Belarusian interior and furniture designer Sasha Hamolin renovated a family apartment in Minsk. Embracing a muted color palette and a no-fills aesthetic, the property is nevertheless imbued with a soulful spirit thanks to an eclectic mix of complementing textures and subtly contrasting accents, while the designer’s keen eye for detail makes sophisticated solutions seem simple and effortless.
The 108-square-metre apartment is divided into an open-plan communal area comprising a living, dining and kitchen area, and private quarters with four separate bedrooms for the parents and their three children. Hamolin made the most of the apartment’s modest size in order to accommodate such a large family: a free-standing partition creates a discrete entrance hallway without sacrificing the living room’s openness, floor to ceiling in-built closets provide ample storage, and folding shutters blend in with the bedroom’s wall paneling.

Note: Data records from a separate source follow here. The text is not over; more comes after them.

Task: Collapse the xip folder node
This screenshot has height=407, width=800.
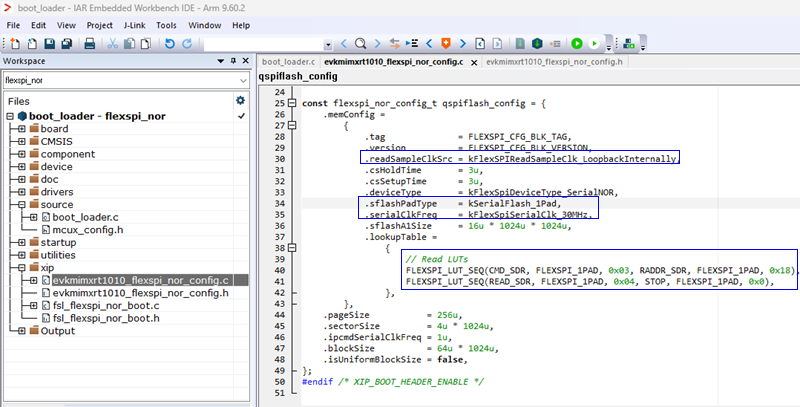Action: (x=21, y=267)
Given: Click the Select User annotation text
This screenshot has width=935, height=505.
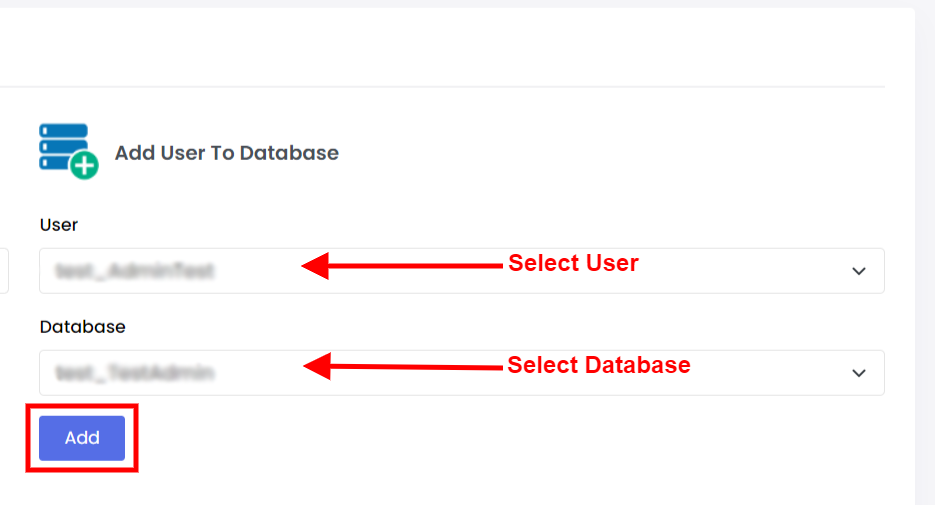Looking at the screenshot, I should pos(573,263).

A subdued color palette of white and grey hues in combination with natural wood finishes imbues the apartment with a soothing ambience, with selective furniture and décor pieces adding a few chromatic accents. What the apartment lacks in color it more than makes up in textures: exposed concrete ceilings, cinder block walls, unvarnished parquet flooring, terrazzo surfaces made from untreated marble fragments, and visible brass piping that has already started to patinate imbue the rooms with a raw, unfinished sensibility that is juxtaposed with the minimalist finesse of the interior design. Hamolin has applied the same aesthetic for the bespoke furniture pieces he designed for the project such as the slim dining table whose painted veneered top rests on two corrugated metallic supports.